Upon a second strike, a player’s name is made public, and he serves a four-match suspension.
A third strike incurs a 12-match suspension. Strikes must be given within four years of each other to be considered second, third or subsequent strikes.
No player has been suspended or named publicly after recording a second strike since the revised policy was introduced in 2015.
There are now no official testing results released to the public, which means supporters are unaware of the prevalence of drug use among players.
What is the ‘wiggle room’ Riewoldt
appears to be referring to?
The most controversial component of the policy is the clause allowing players who receive a strike to enter a medical program that sees them receive counselling and be target-tested. This means they do not record further strikes if they test positive again while in the program. To enter the program, players must prove to an independent doctor that they have a mental health or other medical issue that led to their drug use.
The program was introduced to protect players with mental health issues, but some in the industry feel it allows those issues to be used as a shield for illicit drug use. “I’ve been criticised for saying this in the past, that players that take drugs take them because they can,” Riewoldt said.
There’s another potential one-off loophole under the policy: players are allowed to self-report, and thus not record a strike, once in their career.
What are AFL clubs told about the drug use?
The illicit drug policy was revised in 2015 so that more information was given to clubs about the extent of drug use in their team. But club CEOs and football managers don’t receive the names of players who test positive. Instead, they are provided with a de-identified report of the amount of drug use at their club. They are told the total number of positives; the number of players within the club receiving treatment after testing positive as a result of underlying mental health issues; and a breakdown, in percentage terms, of what substances have been detected. They are also provided with a comparison of the club’s situation over the past five years.

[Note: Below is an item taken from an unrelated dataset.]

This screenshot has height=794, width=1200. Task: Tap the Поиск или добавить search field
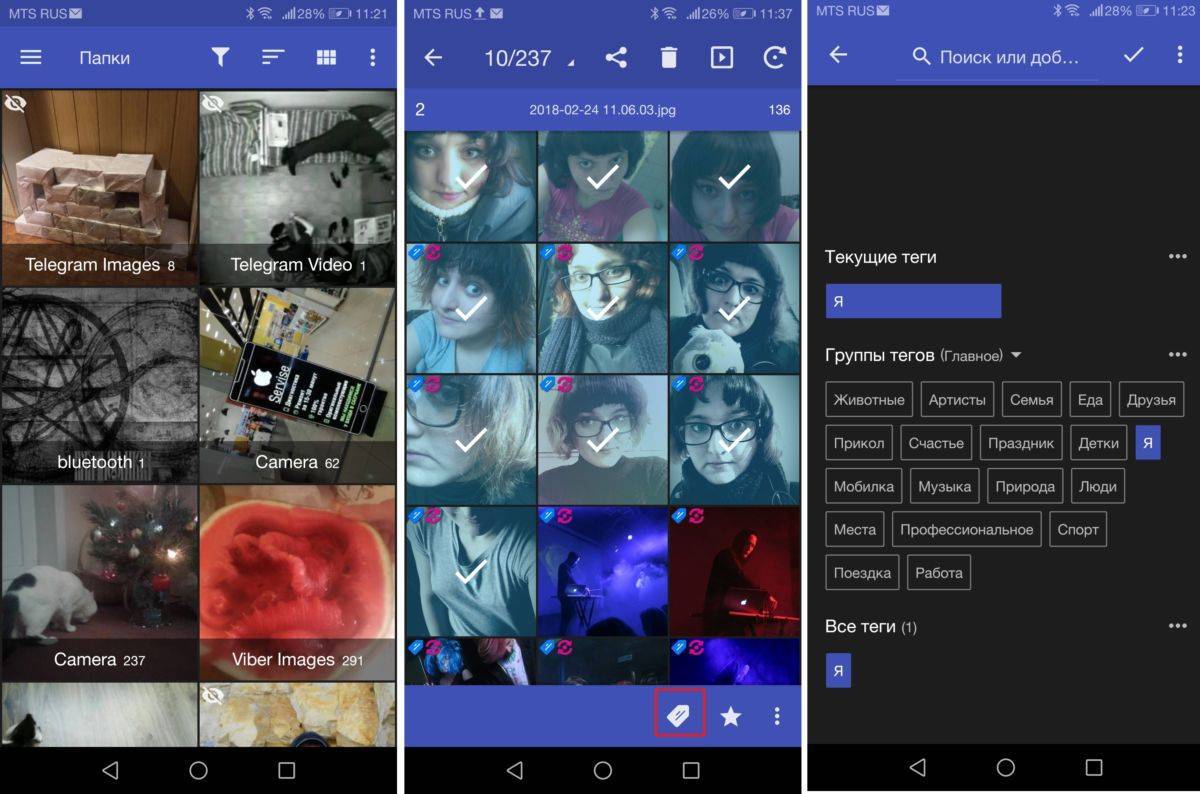1008,57
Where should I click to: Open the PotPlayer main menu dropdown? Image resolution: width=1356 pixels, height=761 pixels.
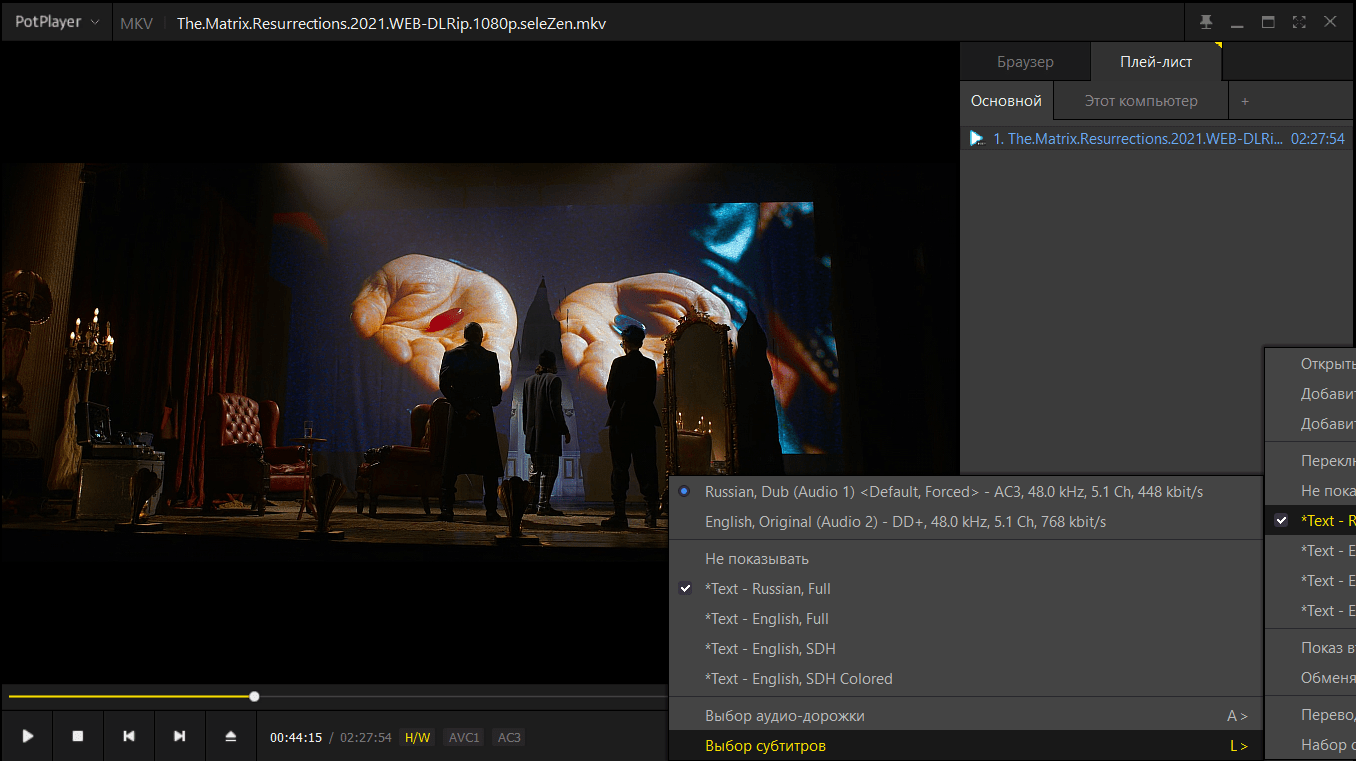(55, 22)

Clubs can organise extra testing if required, but they still will not be privy to individual information.
Data from both hair testing (which can show if an individual has used illicit drugs in the past three months) and urine testing identifying individuals who test positive is provided to the club’s doctor throughout the year, so they can monitor an individual’s situation and work with players when issues arise.
An AFL source claimed the testing was so extensive it was impossible for a player to avoid eventually being caught. However, this was disputed by several sources, particularly with COVID-19 impacting testing and limited testing of players while they were in hubs.

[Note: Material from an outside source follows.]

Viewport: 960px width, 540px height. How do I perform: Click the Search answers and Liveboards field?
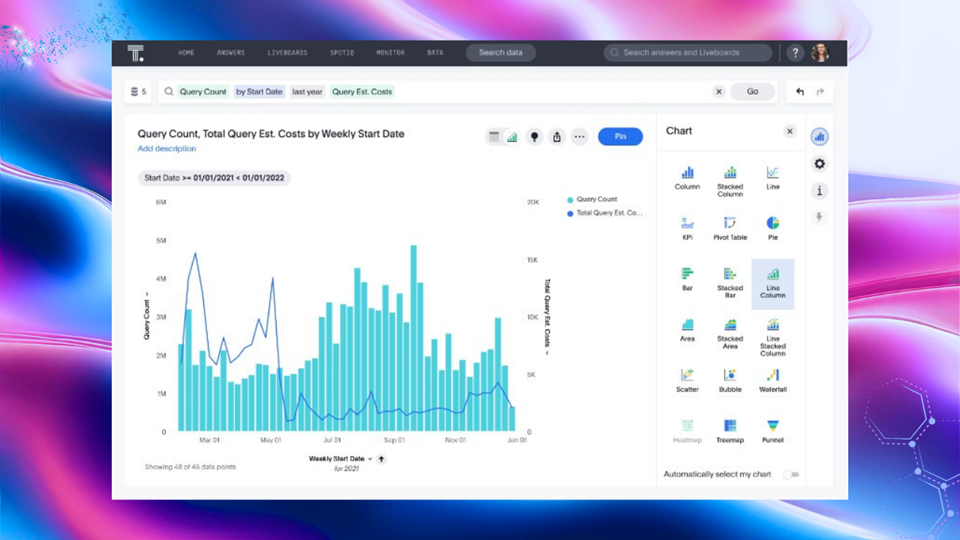click(x=688, y=53)
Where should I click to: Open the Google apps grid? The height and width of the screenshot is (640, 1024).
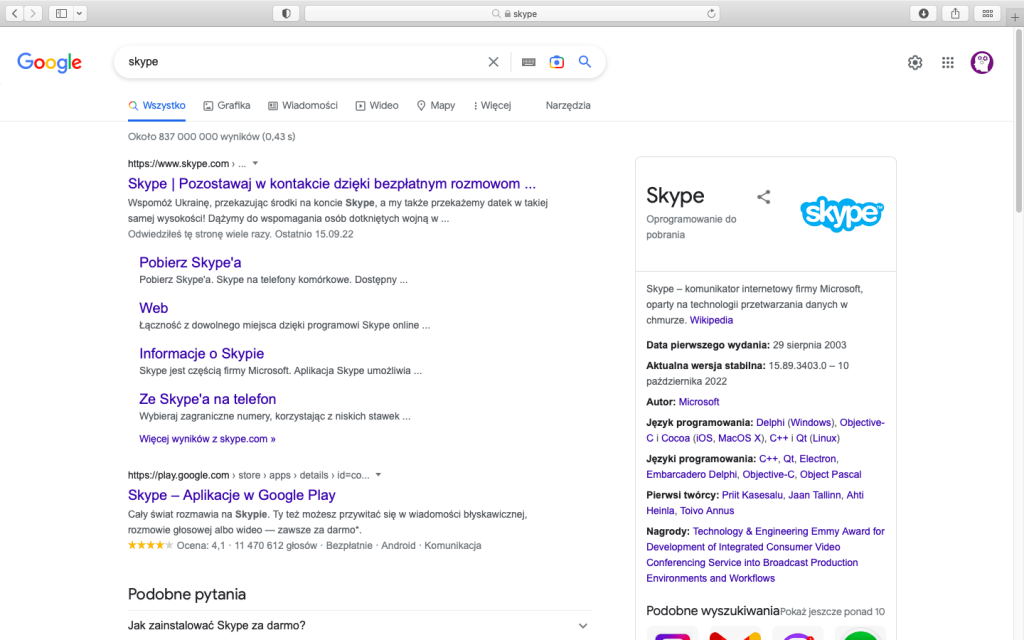[948, 63]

How prevalent is drug taking then?
It depends on who you ask – and believe. One well-placed industry source said it was consistent with the amount of drug use in the same age demographic as AFL players, although players’ disposable incomes and ability to access illicit drugs is higher than the average person in their 20s.
According to the 2019 National Drug Strategy Household Survey, an estimated 3.4 million (16.4 per cent) of people aged over 14 had used an illicit drug in the previous 12 months, up from 13.4 per cent in 2007.
Former Collingwood chief executive Gary Pert, who is now with Melbourne, once claimed there had been “volcanic” behaviour through the 2013 pre-season.
Riewoldt claimed in 2019 the “free-for-all” situation is “out of control” and on May 23 said it remained an issue among players.
When the AFL reported results of testing under its illicit drug policy from 2005 to 2009, the number of positive tests recorded fell to fewer than one per cent of the total tests conducted. However, scepticism about reported results remained high across the industry.